Equipes et confiance
La notion de confiance est au cœur de l’équipe. C’est le moteur de sa performance. Pour la faire naître, il est essentiel d’interagir en communiquant avec authenticité, avec interagissant empathie et en développant une vision commune.
Photo: Zacarias Da Silva, DGE
Dans son essai La confiance en soi, Ralph Waldo Emerson (1803-1882) écrivait que le trajet du meilleur des navires n’est qu’une ligne brisée formée de centaines de bords. Par beau comme par gros temps, le destin de l’équipage repose en particulier sur la confiance que ses membres se font mutuellement au fil des décisions à prendre pour tenir leur cap.

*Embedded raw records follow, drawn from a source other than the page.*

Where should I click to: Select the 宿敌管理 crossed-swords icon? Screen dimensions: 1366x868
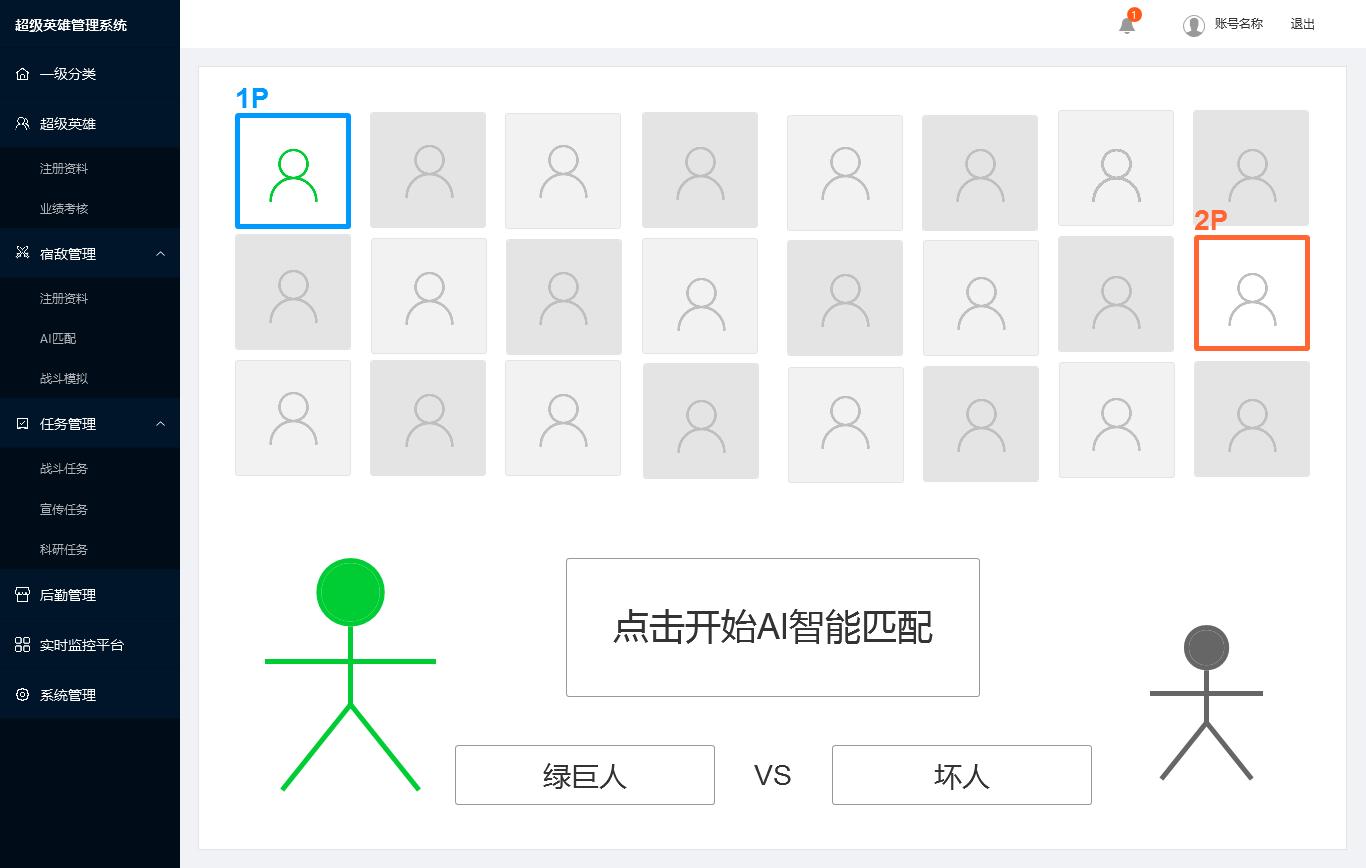22,253
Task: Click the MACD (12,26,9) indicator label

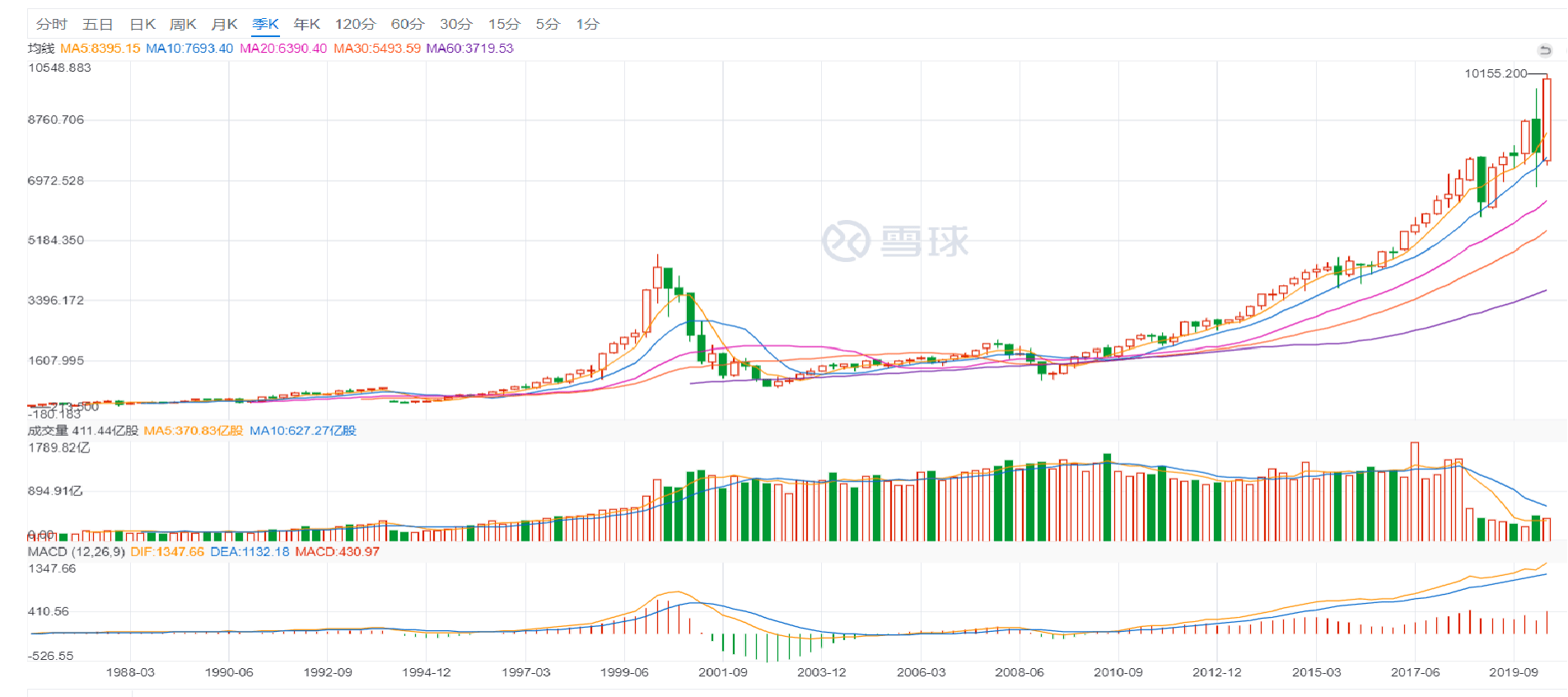Action: [76, 551]
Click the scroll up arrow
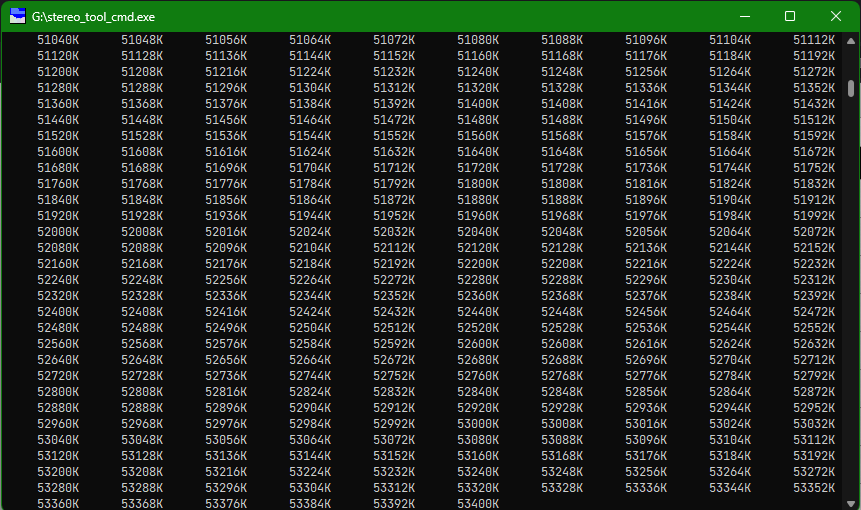Screen dimensions: 861x510 coord(851,42)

Mais qu’est-ce que la confiance et comment la cultiver en tant que cadre ? Karen Cook, Russell Hardin et Margaret Lévi (2007) proposent une définition relationnelle de la confiance qui existe lorsqu'une partie à la relation estime que l'autre partie est incitée à agir dans son intérêt ou à prendre son intérêt à cœur. Cette définition comprend la notion d’interdépendance entre les parties, les membres d’une équipe, et la nécessité pour eux de bien se connaître, et donc d’y consacrer du temps.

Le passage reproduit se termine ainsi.